### Ausgangstext
____

Wie hat der neue Patch in League of Legends das Meta verändert? Dies ist eine Frage, die uns im heutigen Podcast beschäftigt. Unser Gast ist niemand geringerer als Danusch ‚Arvindir‘ Fischer, seines Zeichens Analyst und Coach bei ALLTERNATE aTTaX. Der 22-Jährige hat bereits einige Jahre im Esport auf dem Buckel und kennt sich bestens in dem Spiel aus.

Ein zweites Standbein

Obwohl (oder gerade weil) er hauptberuflich im Esport arbeiten möchte, absolviert Danusch ein Studium der Business Administration. Nach wie vor ist es nämlich so, dass der Esport als Beruf eher unkonventionell ist. Daher ist ein zweites Standbein ein Muss, falls sich doch nicht alles wie gewünscht entwickelt.

Zudem kann er mit seinem Studiengang auch auf die Management-Ebene wechseln. Dem Esport möchte Danusch nämlich am liebsten erhalten bleibe. Und das trotz schwieriger Arbeitszeiten, die sich oft mit seinen Freizeitaktivitäten überschneiden.

Das neue Meta in League of Legends

An das neue Meta haben er und seine Teamkollegen sich bereits gewöhnt, erzählt uns Danusch. Der neue Patch scheint auf die Länge der Matches einen starken Einfluss zu haben. So seien diese kürzer geworden, da Basis-Resistenzen gekürzt und der Damage-Output nach oben geschraubt worden seien. Will Riot damit das Spiel wieder attraktiver machen und somit die überlangen Series etwas schneller machen?

2017 war kein gutes Jahr

Danusch gebührt auch großes Lob dafür, dass er so schonungslos über die Misserfolge seines Teams in diesem Jahr berichtet. Abgesehen von der Comic Con in Linz habe man einfach nicht mehr zu alter Stärke zurückgefunden. Während unser Gast mit seinem Team Iguana eSports, welches später von Alternate aufgekauft wurde, 2016 noch die ESL Meisterschaft gewinnen konnte, blieben ähnlich Erfolge aus.

Das ist eine frustrierende Situation und Danusch erklärt uns, wie er mit dem Leistungsdruck zurechtkommt. Denn noch ist nicht alles verloren: Für 2018 wurden die Verträge des Teams verlängert.

____

### Bereitgestellte Daten

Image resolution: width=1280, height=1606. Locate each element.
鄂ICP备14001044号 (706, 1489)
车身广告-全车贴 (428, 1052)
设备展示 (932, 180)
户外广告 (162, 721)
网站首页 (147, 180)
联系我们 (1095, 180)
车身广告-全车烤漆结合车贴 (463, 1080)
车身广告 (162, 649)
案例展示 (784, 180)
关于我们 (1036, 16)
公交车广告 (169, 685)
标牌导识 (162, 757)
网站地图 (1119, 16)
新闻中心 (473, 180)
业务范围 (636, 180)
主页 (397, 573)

____

### Aufgaben
- a) Welches Studium absolviert Danusch laut Ausgangstext?
- b) Wiederhole bitte aus dem Ausgangstext wortgetreu alles von „Das neue Meta in“ bis hinunter zu „ähnlich Erfolge aus.“.

### Ergebnisse je Aufgabe
- a) Ein Studium der Business Administration.

- b)
Das neue Meta in League of Legends

An das neue Meta haben er und seine Teamkollegen sich bereits gewöhnt, erzählt uns Danusch. Der neue Patch scheint auf die Länge der Matches einen starken Einfluss zu haben. So seien diese kürzer geworden, da Basis-Resistenzen gekürzt und der Damage-Output nach oben geschraubt worden seien. Will Riot damit das Spiel wieder attraktiver machen und somit die überlangen Series etwas schneller machen?

2017 war kein gutes Jahr

Danusch gebührt auch großes Lob dafür, dass er so schonungslos über die Misserfolge seines Teams in diesem Jahr berichtet. Abgesehen von der Comic Con in Linz habe man einfach nicht mehr zu alter Stärke zurückgefunden. Während unser Gast mit seinem Team Iguana eSports, welches später von Alternate aufgekauft wurde, 2016 noch die ESL Meisterschaft gewinnen konnte, blieben ähnlich Erfolge aus.